Cuesta también trabajo entender que la Constitución de Cádiz, como asegura Pérez Viejo, fuera la última de la monarquía católica y no la primera de España. Todos sabemos que el texto gaditano proclama que España era la reunión de los españoles de ambos hemisferios y que la nación no podía ser patrimonio de ninguna familia o persona. Se podría argumentar que la mención a América demuestra que la España de entonces era algo sustancialmente distinto del estado posterior… Pero la existencia de un imperio trasatlántico es del todo irrelevante para el caso. Nadie pretende que Gran Bretaña, como nación, empezara a existir con la pérdida de sus dominios africanos y asiáticos tras la Segunda Guerra Mundial. Sería tan absurdo como suponer que Francia se convirtió en otra cosa cuando perdió Alsacia y Lorena frente a los prusianos.
Es un error suponer que todo empieza en 1808 o en 1789. Se puede escribir un estudio docto sobre los orígenes decimonónicos del Estado, pero ya antes, mucho antes, existen estructuras que controlan el territorio, cobran impuestos y reclutan soldados. Se puede pretender que la lealtad de la gente de a pie, antes de las revoluciones burguesas, era para su soberano, no para su nación, pero eso no explica porque las gentes de un país lo defendían en conflictos internacionales. Si todo era una cuestión de cabezas coronadas, ¿Qué más le daba a un vasallo tener a Carlos V o a Francisco I?
Interpretar la contemporaneidad como el salto de las monarquías a las naciones confunde las cosas más que las aclara. En historia importan las rupturas, sí, pero también las continuidades. En el denominado Antiguo Régimen se entiende que el poder absoluto del rey deriva del pueblo. Por eso mismo, no fueron pocos los liberales los que, en el momento de la revolución, en lugar de acudir a pensadores ilustrados como Rousseau, se sirvieron de autores clásicos de la tradición hispana como Suárez o Vitoria. Recordemos también que fue un jesuita, el padre Mariana, el que justificó el tiranicidio. Esta postura, del más profundo tradicionalismo católico, no se entiende si aceptamos que el reino es una propiedad del rey en el mismo sentido que éste posee un palacio.

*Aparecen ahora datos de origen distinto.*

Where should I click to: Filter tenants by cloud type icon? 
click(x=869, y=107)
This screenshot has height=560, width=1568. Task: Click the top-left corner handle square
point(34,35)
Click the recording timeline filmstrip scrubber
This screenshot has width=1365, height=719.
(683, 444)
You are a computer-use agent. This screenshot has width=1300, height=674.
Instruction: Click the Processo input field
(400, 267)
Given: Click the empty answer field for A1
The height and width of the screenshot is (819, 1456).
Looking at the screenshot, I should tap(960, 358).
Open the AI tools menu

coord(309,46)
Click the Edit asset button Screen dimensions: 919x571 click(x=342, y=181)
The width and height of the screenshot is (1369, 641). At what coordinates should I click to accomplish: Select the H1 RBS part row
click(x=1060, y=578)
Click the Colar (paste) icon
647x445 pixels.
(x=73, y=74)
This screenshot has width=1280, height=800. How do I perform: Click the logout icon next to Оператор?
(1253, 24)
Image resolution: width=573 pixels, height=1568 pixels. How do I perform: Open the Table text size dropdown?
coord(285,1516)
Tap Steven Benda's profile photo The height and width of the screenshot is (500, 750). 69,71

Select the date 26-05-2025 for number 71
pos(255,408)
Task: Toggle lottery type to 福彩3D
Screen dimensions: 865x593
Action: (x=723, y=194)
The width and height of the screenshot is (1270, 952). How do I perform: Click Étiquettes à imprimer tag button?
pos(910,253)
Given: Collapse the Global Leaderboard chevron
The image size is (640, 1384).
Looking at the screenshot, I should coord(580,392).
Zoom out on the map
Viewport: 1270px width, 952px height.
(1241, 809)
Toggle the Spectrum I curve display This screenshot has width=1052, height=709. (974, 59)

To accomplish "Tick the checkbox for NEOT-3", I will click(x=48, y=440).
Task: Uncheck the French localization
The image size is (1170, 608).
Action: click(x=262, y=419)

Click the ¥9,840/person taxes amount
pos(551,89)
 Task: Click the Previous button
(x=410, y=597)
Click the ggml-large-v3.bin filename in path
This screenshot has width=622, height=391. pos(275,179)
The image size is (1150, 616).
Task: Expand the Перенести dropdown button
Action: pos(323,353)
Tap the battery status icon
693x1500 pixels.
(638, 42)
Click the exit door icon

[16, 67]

Si no existe un sentimiento nacionalista en la Edad Moderna, ¿cómo es que los monarcas dejan de dividir sus dominios entre sus hijos? Eso lo podían hacer, en la Edad Media, Fernando I de Castilla o Jaime I de Aragón, pero a Felipe II ni se le hubiera ocurrido. Si cede los Países Bajos a su hija Isabel Clara Eugenia, es porque ese territorio no forma parte de España. ¿Y qué era España en el Siglo de Oro? Ahora, muchos historiadores tienden a pensar que solo un agregado de reinos en el que era lo mismo uno que otro. Dejemos que sea Francisco de Quevedo el que enfoque la cuestión con más exactitud: “Propiamente España se divide en tres coronas, de Castilla, Aragón y Portugal”. España, por tanto, es esa realidad nacional que encabeza el imperio. Un imperio que podríamos pensar como anticipo del federalismo actual por la obligación que tiene el soberano de respetar las leyes propias y la idiosincrasia de cada uno de sus territorios, como si solamente fuera señor de ese lugar. Un momento… ¿No es el federalismo lo contrario que el nacionalismo? Que se lo pregunten a Estados Unidos, donde el nacionalismo, tantas veces exacerbado, es compatible como unos estados celosos de sus atribuciones. La realidad es así, compleja y paradójica.